Question

A converging lens of focal $20$ cm and diameter $5$ cm is cut along the line $AB$. The part of the lens shown shaded in the diagram is now used to form an image of a point $P$ placed $30$ cm away from it on the line $XY$. Which is perpendicular to the plane of the lens.
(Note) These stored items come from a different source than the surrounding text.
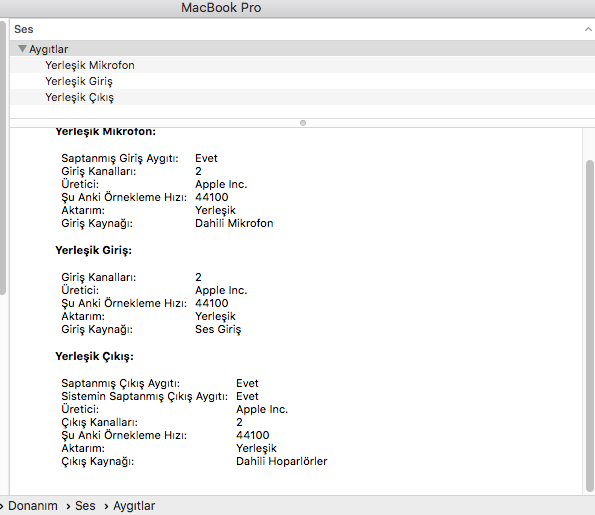Click the Yerleşik Giriş: section heading
The width and height of the screenshot is (595, 515).
[x=93, y=250]
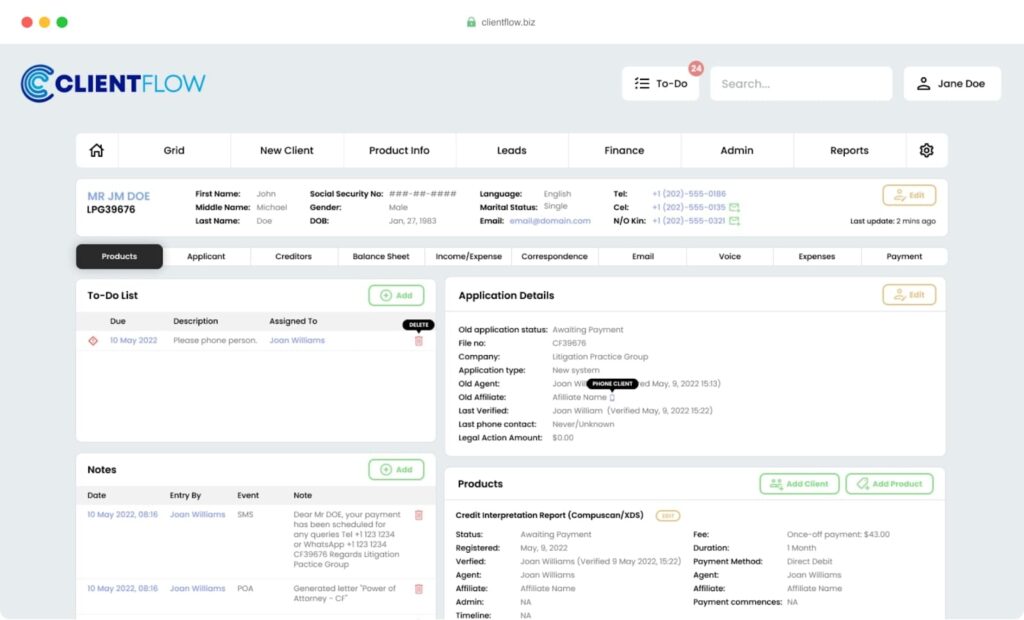The height and width of the screenshot is (620, 1024).
Task: Delete the SMS note entry
Action: (419, 515)
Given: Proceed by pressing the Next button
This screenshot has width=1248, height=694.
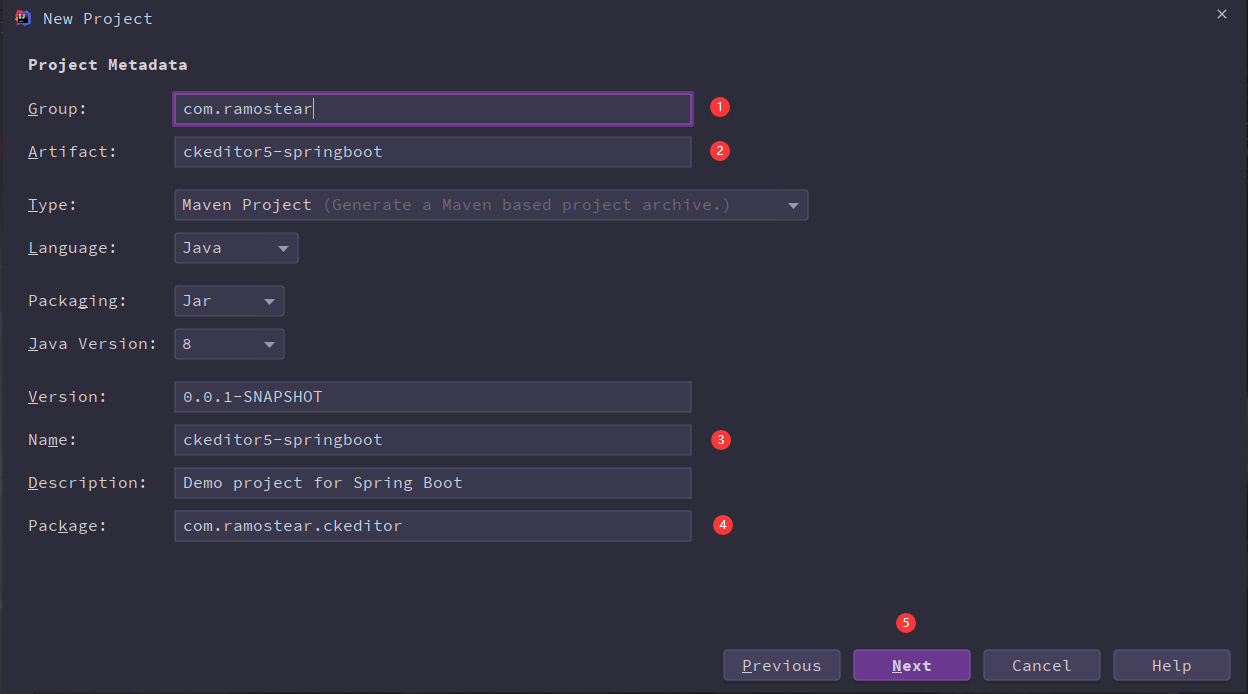Looking at the screenshot, I should coord(911,666).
The image of P will be formed.

• A. $0.5$ cm above $XY$
• B. $1$ cm below $XY$
• C. on $XY$
• D. $1.5$ cm below $XY$

Answer 1

The correct option is D $1.5$ cm below $XY$

Let an object is placed on the principal axis at a distance of $30cm$ from the lens such that its top most point is at point $P$ . As point $P$ is $0.5cm$ above the principal axis , therefore height of the object will be ,

$O=0.5cm$ ,

given - $f=20cm,u=-30cm$

by lens formula ,

$v=\frac{uf}{u+f}$

$v=\frac{-30\times 20}{-30+20}=60cm$

now we have , $I/O=v/u$ ,

$I/0.5=60/-30$

$I=-1cm$

Negative sign shows that image will be below the principal axis (inverted). $1cm$ is the distance of top most point of image from principal axis and distance between XY and principal axis is $0.5cm$ therefore distance of top most point of image (image of point $P$) from XY will be $=1+0.5=1.5cm$ (below XY).